Records from a data source:

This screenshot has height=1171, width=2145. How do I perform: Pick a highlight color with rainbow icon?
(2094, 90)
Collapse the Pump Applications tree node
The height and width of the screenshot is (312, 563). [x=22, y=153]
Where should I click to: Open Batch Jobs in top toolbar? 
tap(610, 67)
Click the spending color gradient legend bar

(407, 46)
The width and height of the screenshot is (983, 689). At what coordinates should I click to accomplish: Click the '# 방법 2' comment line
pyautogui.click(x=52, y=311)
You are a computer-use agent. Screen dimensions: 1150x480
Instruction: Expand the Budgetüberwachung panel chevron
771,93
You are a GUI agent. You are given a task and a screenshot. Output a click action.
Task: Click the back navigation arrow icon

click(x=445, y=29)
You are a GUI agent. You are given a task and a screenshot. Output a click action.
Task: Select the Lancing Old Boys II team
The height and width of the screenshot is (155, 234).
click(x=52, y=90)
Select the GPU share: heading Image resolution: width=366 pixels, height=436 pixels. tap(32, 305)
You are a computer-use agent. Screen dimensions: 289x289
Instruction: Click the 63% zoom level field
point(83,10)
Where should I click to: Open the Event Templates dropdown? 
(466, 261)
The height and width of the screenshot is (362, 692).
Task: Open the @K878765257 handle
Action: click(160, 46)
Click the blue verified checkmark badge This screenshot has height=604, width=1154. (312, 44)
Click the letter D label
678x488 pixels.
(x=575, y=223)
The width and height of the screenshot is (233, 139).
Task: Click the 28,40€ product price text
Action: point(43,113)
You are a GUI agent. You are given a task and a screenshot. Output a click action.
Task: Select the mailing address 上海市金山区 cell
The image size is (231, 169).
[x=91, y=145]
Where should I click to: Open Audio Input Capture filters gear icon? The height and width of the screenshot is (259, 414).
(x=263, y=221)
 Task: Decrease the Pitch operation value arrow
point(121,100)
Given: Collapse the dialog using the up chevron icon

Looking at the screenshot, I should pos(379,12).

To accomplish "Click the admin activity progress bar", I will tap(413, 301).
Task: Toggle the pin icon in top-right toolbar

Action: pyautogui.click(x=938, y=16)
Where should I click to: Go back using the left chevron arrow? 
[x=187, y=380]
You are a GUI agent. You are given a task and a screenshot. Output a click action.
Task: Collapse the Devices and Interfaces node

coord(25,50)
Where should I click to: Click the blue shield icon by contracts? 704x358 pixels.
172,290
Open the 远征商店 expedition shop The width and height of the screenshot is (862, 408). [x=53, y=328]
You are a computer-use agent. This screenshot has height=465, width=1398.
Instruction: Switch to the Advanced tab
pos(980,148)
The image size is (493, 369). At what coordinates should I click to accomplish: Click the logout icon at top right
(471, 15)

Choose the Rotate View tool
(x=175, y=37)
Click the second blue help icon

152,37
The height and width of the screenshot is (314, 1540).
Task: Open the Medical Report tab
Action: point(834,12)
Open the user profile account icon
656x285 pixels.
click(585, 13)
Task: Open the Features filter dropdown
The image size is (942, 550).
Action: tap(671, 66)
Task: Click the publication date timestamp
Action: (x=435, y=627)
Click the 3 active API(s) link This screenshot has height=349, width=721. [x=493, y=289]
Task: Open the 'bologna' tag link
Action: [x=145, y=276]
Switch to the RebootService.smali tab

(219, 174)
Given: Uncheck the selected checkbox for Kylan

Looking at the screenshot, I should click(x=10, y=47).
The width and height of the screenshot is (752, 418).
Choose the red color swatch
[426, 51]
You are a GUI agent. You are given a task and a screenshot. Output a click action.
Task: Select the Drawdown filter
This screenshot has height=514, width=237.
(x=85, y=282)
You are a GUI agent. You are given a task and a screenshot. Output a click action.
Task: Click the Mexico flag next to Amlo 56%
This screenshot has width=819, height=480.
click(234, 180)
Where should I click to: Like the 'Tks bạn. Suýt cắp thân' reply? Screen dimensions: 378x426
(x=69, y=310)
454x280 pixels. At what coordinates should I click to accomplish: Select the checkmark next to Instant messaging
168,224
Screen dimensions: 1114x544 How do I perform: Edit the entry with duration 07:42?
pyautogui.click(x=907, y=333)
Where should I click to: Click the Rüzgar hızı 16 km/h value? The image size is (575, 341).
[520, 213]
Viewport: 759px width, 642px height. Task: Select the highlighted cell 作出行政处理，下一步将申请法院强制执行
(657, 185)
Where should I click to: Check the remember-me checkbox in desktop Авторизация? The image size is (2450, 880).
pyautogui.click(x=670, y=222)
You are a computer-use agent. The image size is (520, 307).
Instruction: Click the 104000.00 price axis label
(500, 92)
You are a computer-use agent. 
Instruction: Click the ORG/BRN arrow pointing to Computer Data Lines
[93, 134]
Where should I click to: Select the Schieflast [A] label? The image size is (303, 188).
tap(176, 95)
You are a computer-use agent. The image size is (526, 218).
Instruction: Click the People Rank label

• The problem:
Could you give the data again, word for word?

• Response box:
This screenshot has height=1171, width=2145. How do I perform: Pick a highlight color with rainbow icon?
(2094, 90)
Collapse the Pump Applications tree node
The height and width of the screenshot is (312, 563). [x=22, y=153]
Where should I click to: Open Batch Jobs in top toolbar? 
tap(610, 67)
Click the spending color gradient legend bar

(407, 46)
The width and height of the screenshot is (983, 689). At what coordinates should I click to accomplish: Click the '# 방법 2' comment line
pyautogui.click(x=52, y=311)
You are a computer-use agent. Screen dimensions: 1150x480
Instruction: Expand the Budgetüberwachung panel chevron
771,93
You are a GUI agent. You are given a task and a screenshot. Output a click action.
Task: Click the back navigation arrow icon

click(x=445, y=29)
You are a GUI agent. You are given a task and a screenshot. Output a click action.
Task: Select the Lancing Old Boys II team
The height and width of the screenshot is (155, 234).
click(x=52, y=90)
Select the GPU share: heading Image resolution: width=366 pixels, height=436 pixels. tap(32, 305)
You are a computer-use agent. Screen dimensions: 289x289
Instruction: Click the 63% zoom level field
point(83,10)
Where should I click to: Open the Event Templates dropdown? 
(466, 261)
The height and width of the screenshot is (362, 692).
Task: Open the @K878765257 handle
Action: click(160, 46)
Click the blue verified checkmark badge This screenshot has height=604, width=1154. (312, 44)
Click the letter D label
678x488 pixels.
(x=575, y=223)
The width and height of the screenshot is (233, 139).
Task: Click the 28,40€ product price text
Action: point(43,113)
You are a GUI agent. You are given a task and a screenshot. Output a click action.
Task: Select the mailing address 上海市金山区 cell
The image size is (231, 169).
[x=91, y=145]
Where should I click to: Open Audio Input Capture filters gear icon? The height and width of the screenshot is (259, 414).
(x=263, y=221)
 Task: Decrease the Pitch operation value arrow
point(121,100)
Given: Collapse the dialog using the up chevron icon

Looking at the screenshot, I should pos(379,12).

To accomplish "Click the admin activity progress bar", I will tap(413, 301).
Task: Toggle the pin icon in top-right toolbar

Action: pyautogui.click(x=938, y=16)
Where should I click to: Go back using the left chevron arrow? 
[x=187, y=380]
You are a GUI agent. You are given a task and a screenshot. Output a click action.
Task: Collapse the Devices and Interfaces node

coord(25,50)
Where should I click to: Click the blue shield icon by contracts? 704x358 pixels.
172,290
Open the 远征商店 expedition shop The width and height of the screenshot is (862, 408). [x=53, y=328]
You are a computer-use agent. This screenshot has height=465, width=1398.
Instruction: Switch to the Advanced tab
pos(980,148)
The image size is (493, 369). At what coordinates should I click to accomplish: Click the logout icon at top right
(471, 15)

Choose the Rotate View tool
(x=175, y=37)
Click the second blue help icon

152,37
The height and width of the screenshot is (314, 1540).
Task: Open the Medical Report tab
Action: point(834,12)
Open the user profile account icon
656x285 pixels.
click(585, 13)
Task: Open the Features filter dropdown
The image size is (942, 550).
Action: tap(671, 66)
Task: Click the publication date timestamp
Action: (x=435, y=627)
Click the 3 active API(s) link This screenshot has height=349, width=721. [x=493, y=289]
Task: Open the 'bologna' tag link
Action: [x=145, y=276]
Switch to the RebootService.smali tab

(219, 174)
Given: Uncheck the selected checkbox for Kylan

Looking at the screenshot, I should click(x=10, y=47).
The width and height of the screenshot is (752, 418).
Choose the red color swatch
[426, 51]
You are a GUI agent. You are given a task and a screenshot. Output a click action.
Task: Select the Drawdown filter
This screenshot has height=514, width=237.
(x=85, y=282)
You are a GUI agent. You are given a task and a screenshot. Output a click action.
Task: Click the Mexico flag next to Amlo 56%
This screenshot has width=819, height=480.
click(234, 180)
Where should I click to: Like the 'Tks bạn. Suýt cắp thân' reply? Screen dimensions: 378x426
(x=69, y=310)
454x280 pixels. At what coordinates should I click to accomplish: Select the checkmark next to Instant messaging
168,224
Screen dimensions: 1114x544 How do I perform: Edit the entry with duration 07:42?
pyautogui.click(x=907, y=333)
Where should I click to: Click the Rüzgar hızı 16 km/h value? The image size is (575, 341).
[520, 213]
Viewport: 759px width, 642px height. Task: Select the highlighted cell 作出行政处理，下一步将申请法院强制执行
(657, 185)
Where should I click to: Check the remember-me checkbox in desktop Авторизация? The image size is (2450, 880).
pyautogui.click(x=670, y=222)
You are a computer-use agent. The image size is (520, 307).
Instruction: Click the 104000.00 price axis label
(500, 92)
You are a computer-use agent. 
Instruction: Click the ORG/BRN arrow pointing to Computer Data Lines
[93, 134]
Where should I click to: Select the Schieflast [A] label? The image size is (303, 188).
tap(176, 95)
You are a computer-use agent. The image size is (526, 218).
Instruction: Click the People Rank label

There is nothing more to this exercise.